In an eight-page response Thursday, Geary called the attorney general’s office’s filing for a stay and review of Feudale’s bond “redundant, frivolous, filed in bad faith, and for the misguided purpose/effect of harassing an individual who has clearly served 20 years wrongfully, the latter which is an embarrassment to the legal system and the profession.

“It is requested that the attorney general’s office be admonished for filing such a redundant pleading and be directed to file nothing further with this court regarding the issue of (Munchinski’s) release,” Geary wrote.

Attorney general’s spokesman Nils Frederiksen said the office is fighting for what it believes is right in the case, and will continue to do so.

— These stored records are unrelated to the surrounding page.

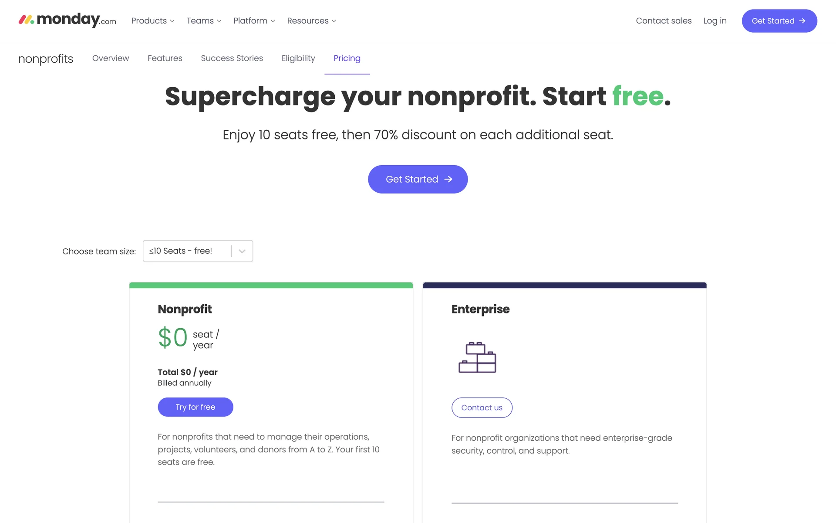Click the team size dropdown chevron
The height and width of the screenshot is (523, 836).
242,251
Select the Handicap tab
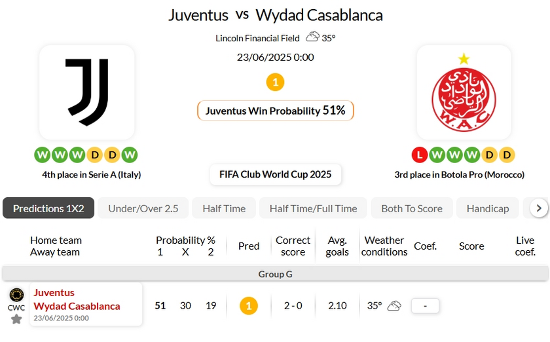The image size is (550, 342). coord(488,208)
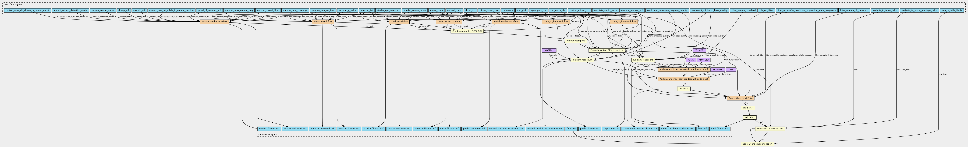Image resolution: width=968 pixels, height=147 pixels.
Task: Select the bgzip VCF step
Action: [x=748, y=108]
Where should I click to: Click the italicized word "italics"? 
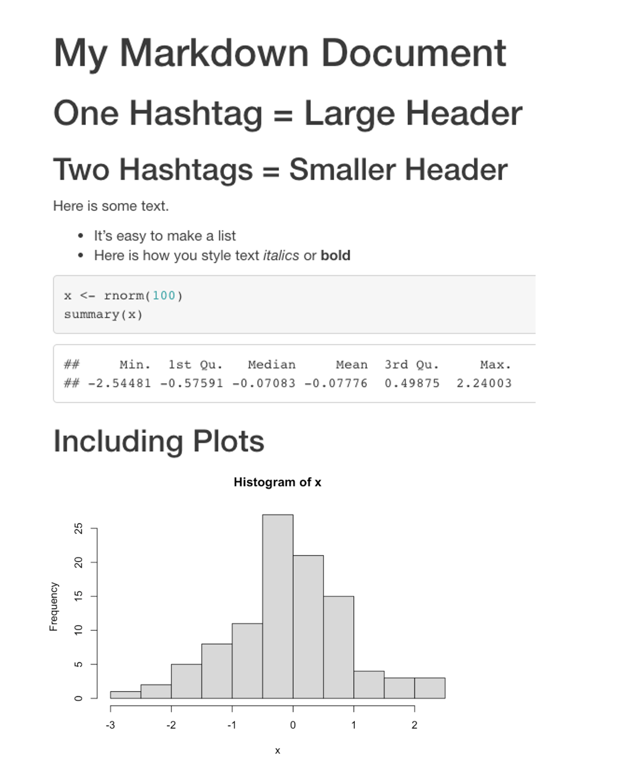pyautogui.click(x=281, y=256)
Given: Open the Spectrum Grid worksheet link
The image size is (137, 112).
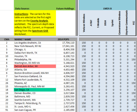Looking at the screenshot, I should pos(40,31).
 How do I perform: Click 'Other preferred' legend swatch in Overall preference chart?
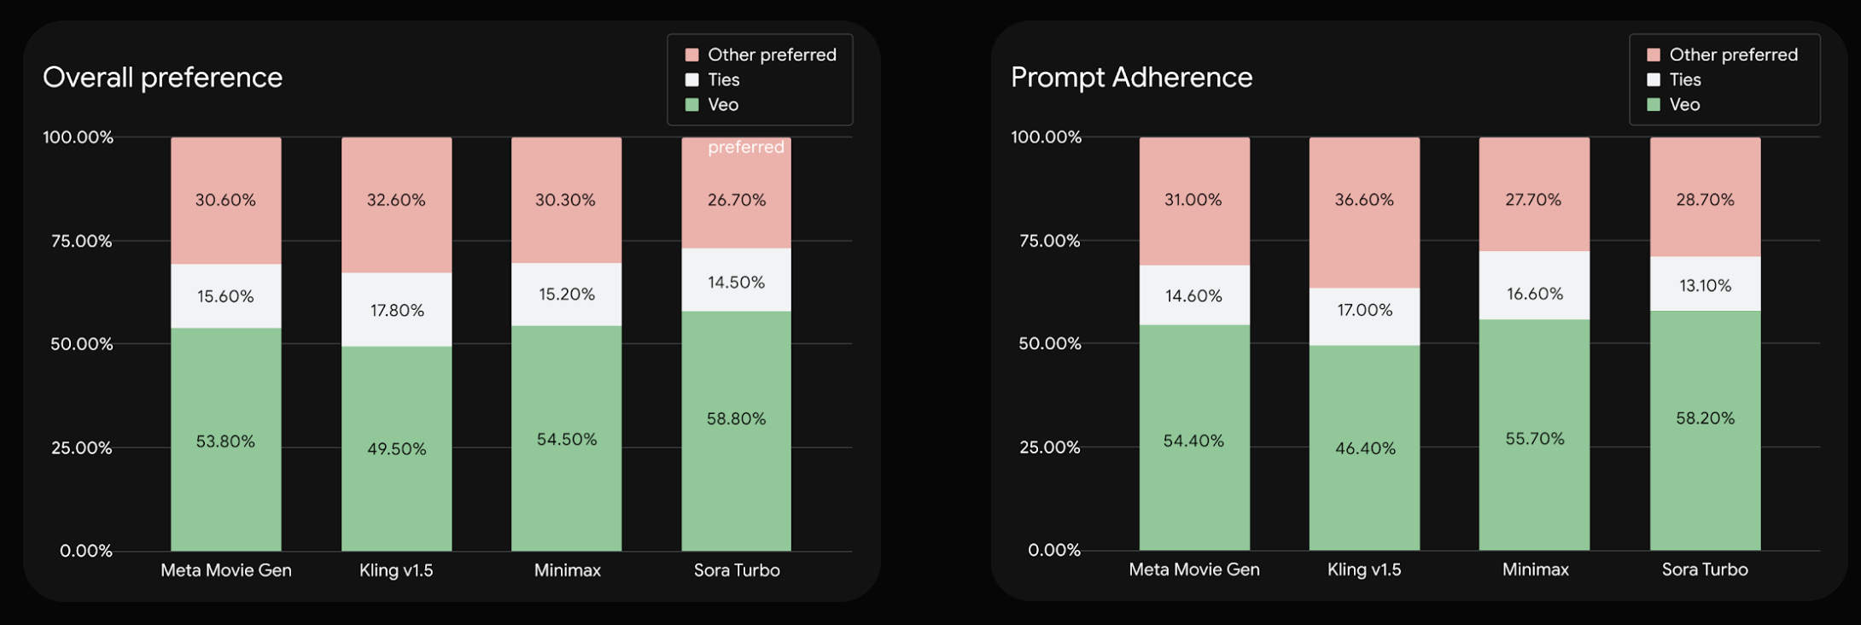(x=692, y=55)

“He’s entitled to ask for whatever he wants to ask for, and we will continue to do what we believe is correct and what is our responsibility to do,” Frederiksen said. “We continue to believe firmly that our course of actions are the appropriate ones to protect the citizens of the commonwealth, which is our sworn duty.”

In his response to the motion for review of the bond, Geary argued that the issue was already decided when the Superior Court ruled that Feudale had the authority to grant bond.

“There is no legal justification to revisit the issue,” he wrote.

Frederiksen said prosecutors believe that since Munchinski was convicted of first-degree murder and that conviction carries a life sentence, he cannot be granted bail, under the state constitution.

“We continue to have faith in our position in this matter, and we continue to disagree strongly with the decisions that have been made by (Feudale),” Frederiksen said. “We will continue to take whatever steps are necessary to prevent the release of a convicted murderer.”

However, Geary’s filing indicates that he believes the constitution deals with people who are charged with homicide and a first-degree-murder verdict is likely.

“Here, (Munchinski’s) convictions were just vacated and re-trial barred; moreover, proof of guilt is not evident, nor is the presumption of guilt great. To the contrary, proof of innocence is evident, and (Munchinski) is further presumed innocent,” Geary wrote.

He also noted that Munchinski, free until he was convicted in 1986, always showed up for court appearances in the case.

The stay, wrote Geary, would serve only “to further punish a man who has been incarcerated for 20 years, wrongfully.

“What occurred in this case is a mockery and a perversion of justice, and it certainly would be perverse to grant the request for a stay and inflict further incarceration on Munchinski.”

Geary’s filing asks for an expedited ruling from the Superior Court, “so that the wrongfully convicted and wrongly incarcerated (Munchinski) can finally be released.”

There has been no indication of when the court could consider the requests.